‘Jackass’ makes a splash in 3-D
James Cameron has lamented that a drawback of the resurgence of 3-D technology is that too many movies exploit it and too few explore it. I would urge him to head to “Jackass 3D.’’ His spleen might be blown, and, perhaps, his mind. This is the only live-action movie to expand the bounds of the format since “Avatar,’’ and in saying so, I know what you’re thinking. The gulf is wide between flying iguana people and a filthy flying port-a-potty. Neither is anything I had seen before.
Utilizing 3-D is an obvious frontier for “Jackass.’’ The closer it can bring us to secretions, high-impact mishaps, ornery farm animals, and flaccid penises the better. What’s astonishing is that the movie is not a half-baked production. The spectacle now looks spectacular. Much of it was filmed in high-definition video and on several occasions, namely its fabulously combustive bookends, in digital 3-D. The care applied to several of these sequences would have made me cry were I not already laughing while suppressing the urge to vomit. When a prosthetic sex toy flies, in the slowest possible motion, through several different sets and through a glass of milk, the low speed and high definition invite you to savor both the ludicrousness and physics of the stunt until it begins to approach the sensory power of some art.
The television show, its spinoffs, and two previous films have sought to farcify both the ecstasy and agony of stunt work. Within the legacies of Charlie Chaplin, Mack Sennett, Buster Keaton, and, especially, the Three Stooges, the men of “Jackass’’ have either located, extracted, or installed an element of sport: Extremely physical comedy with homosexual tendencies.

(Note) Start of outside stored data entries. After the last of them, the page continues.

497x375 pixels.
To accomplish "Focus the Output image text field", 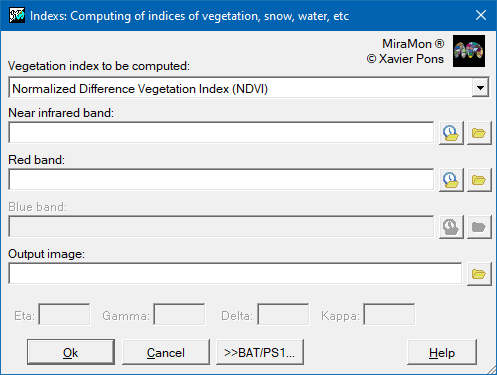I will coord(235,274).
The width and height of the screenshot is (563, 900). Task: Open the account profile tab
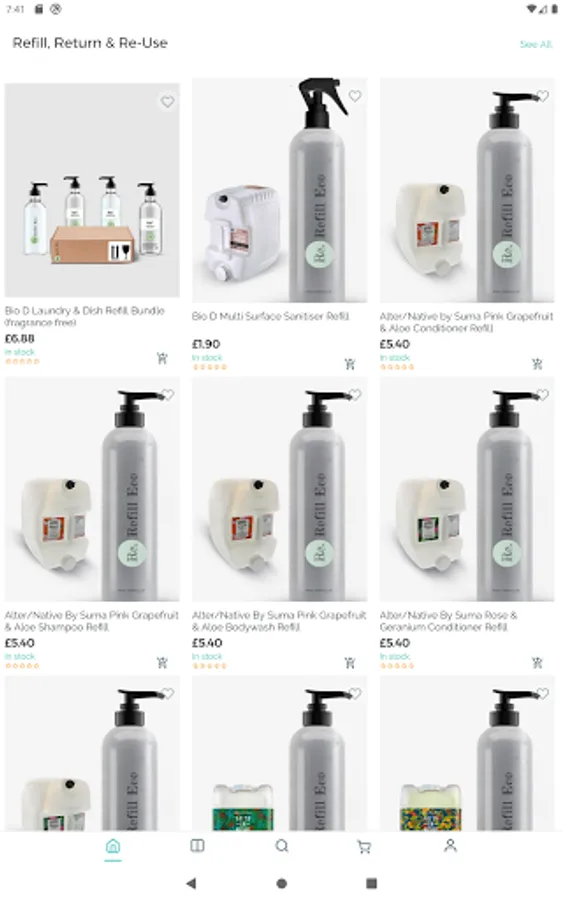click(451, 845)
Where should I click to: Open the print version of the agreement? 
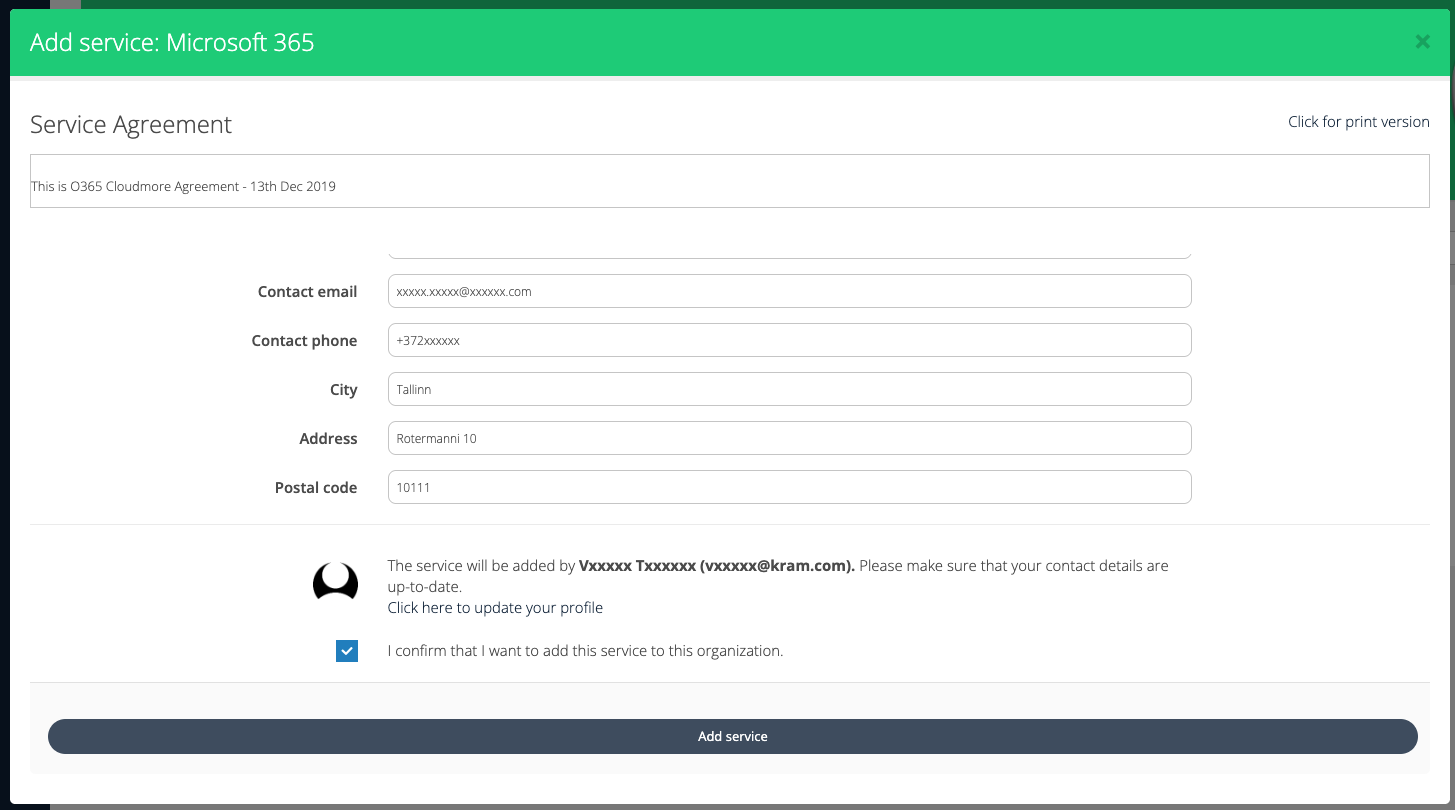tap(1358, 121)
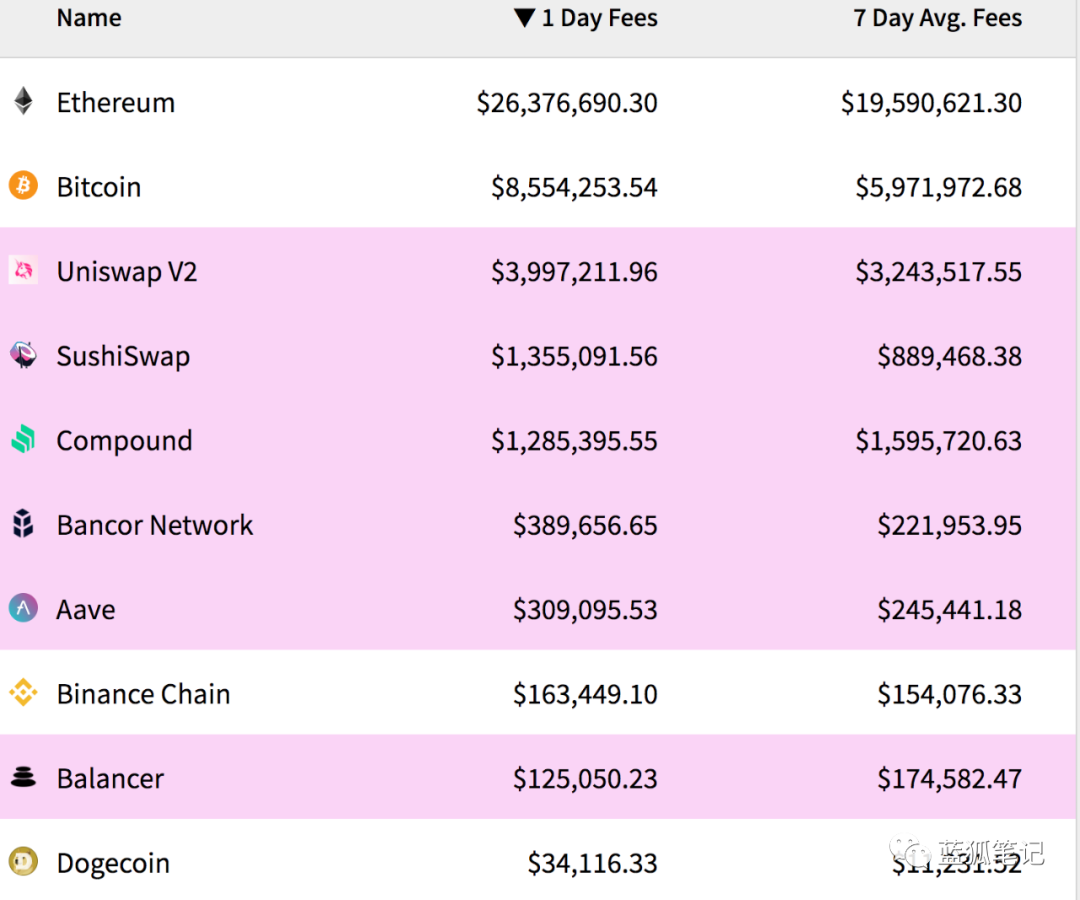Image resolution: width=1080 pixels, height=900 pixels.
Task: Click the Dogecoin logo icon
Action: coord(23,861)
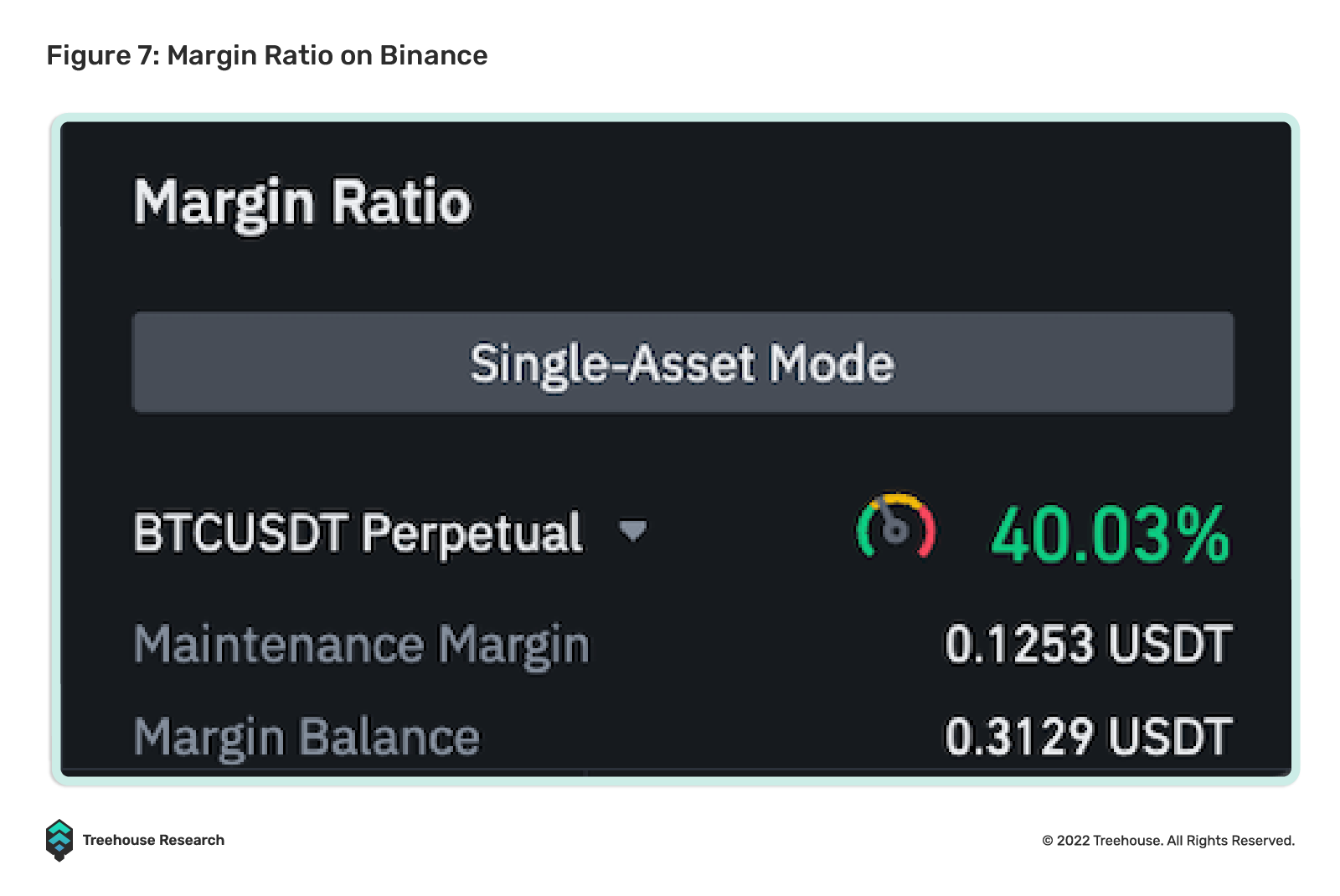Select the Maintenance Margin label
Screen dimensions: 1340x896
tap(362, 646)
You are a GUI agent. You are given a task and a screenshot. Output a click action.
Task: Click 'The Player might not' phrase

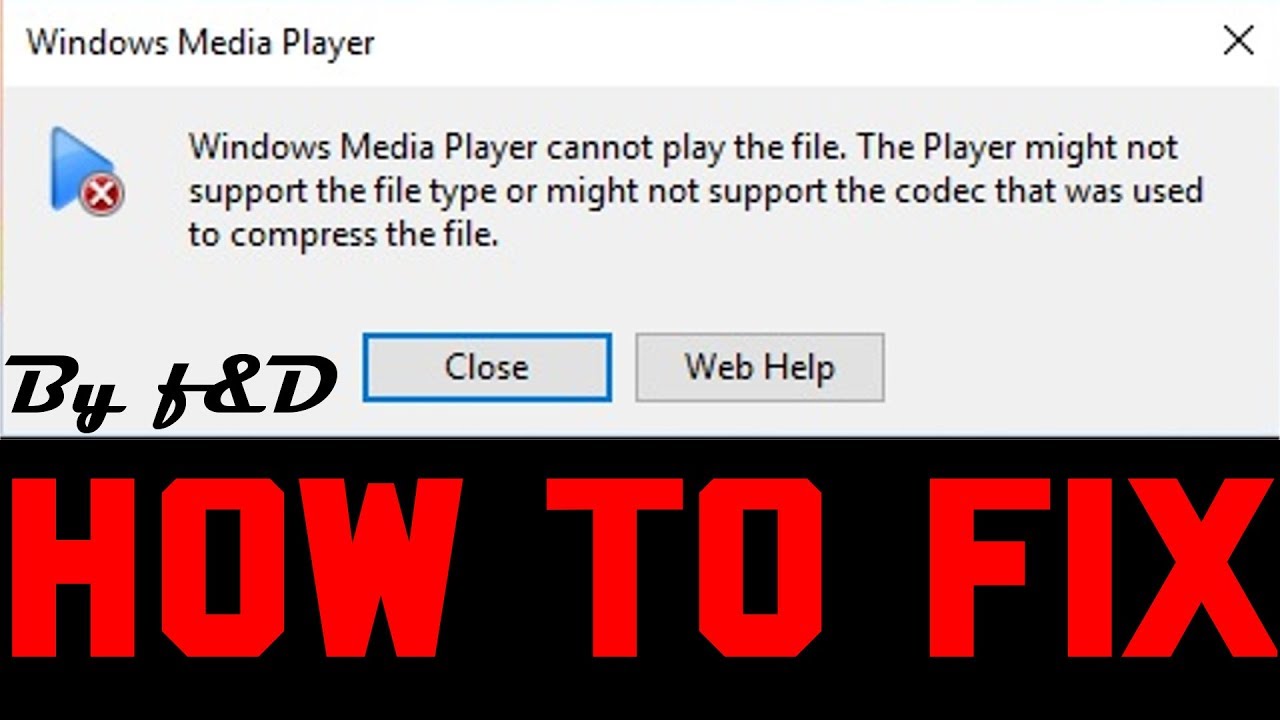[x=1018, y=148]
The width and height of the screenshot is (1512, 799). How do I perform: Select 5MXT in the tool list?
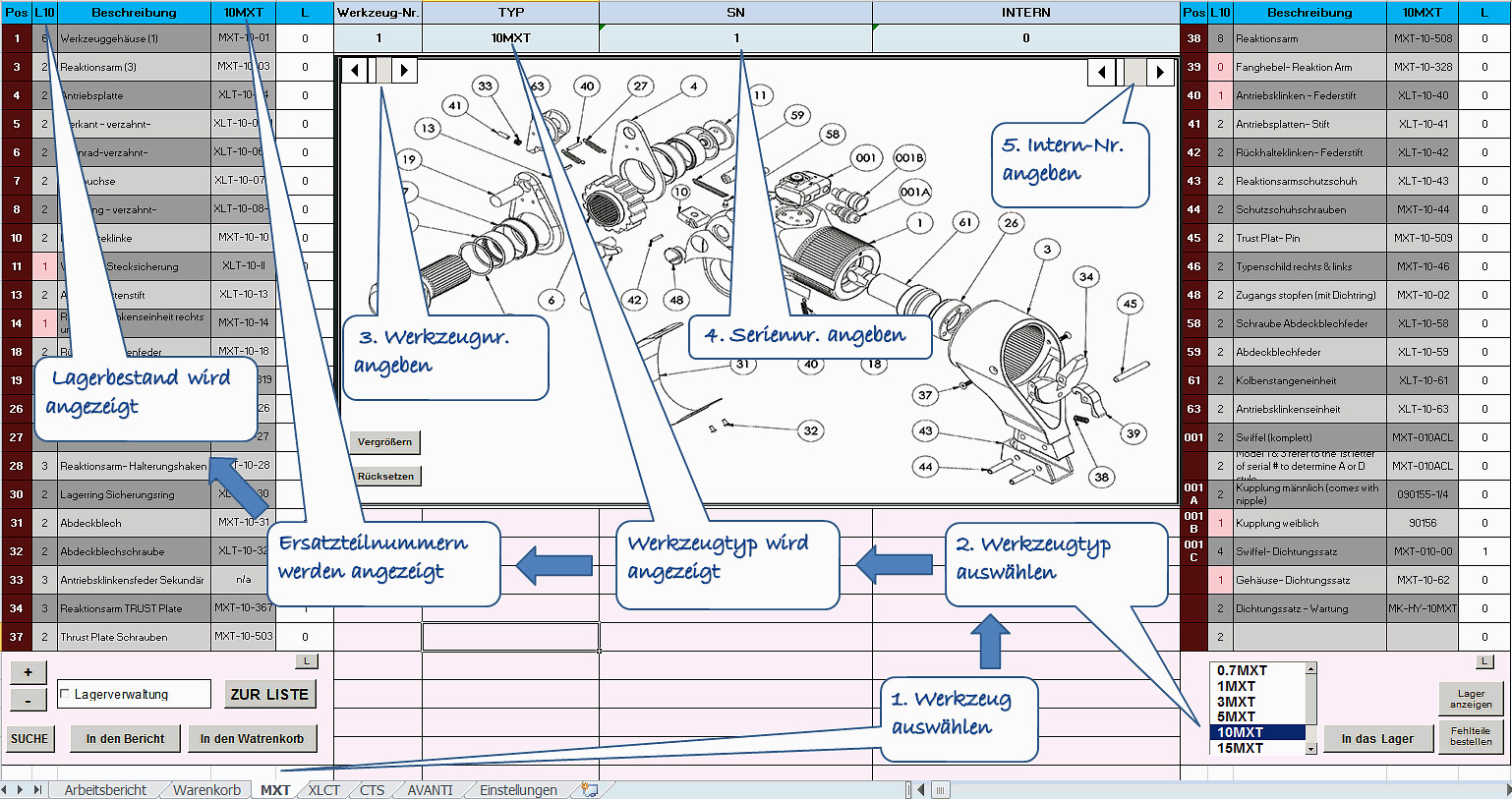(1236, 716)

This is a bodily enterprise whose best responses tend to be involuntarily sublingual: howl, groan, howl. Led by Johnny Knoxville, the project’s jesters have been at this since the mid-1990s. And judging from their willingness to put on jailhouse stripes and complete an obstacle course rigged with stun guns and the paroxysms of laughter as they stand around a writhing comrade, they’ve lost none of their enthusiasm for their work. Part of what’s so funny is how hilarious these guys find their pranks. Which is to say, that it’s masturbatory, but generously so.
Like Cameron, the “Jackass’’ crew — Jeff Tremaine has directed just about everything “Jackass’’-related — understands that what’s compelling about 3-D is not what it sprays or rubs in your face, but how expanding the depth of field enhances that splendor of the spraying. At a late stage, urine cascades through the air. As it arcs up then down onto an unsuspecting bystander — always a member of the gang, never you, never me — what’s apparent in its trajectory is the crisp beauty of the stream. Light reflects off the droplets. The hang time is Jordanesque. Meanwhile, the rumpled hose that does the spouting occupies a sizable portion of the left side of the screen. At such a swollen size, it’s more like a giant leaky slug than a human penis, and, though it belongs to the small, floridly tattooed Bam Margera, it and its contents are treated as lovingly as Michelangelo treated David’s.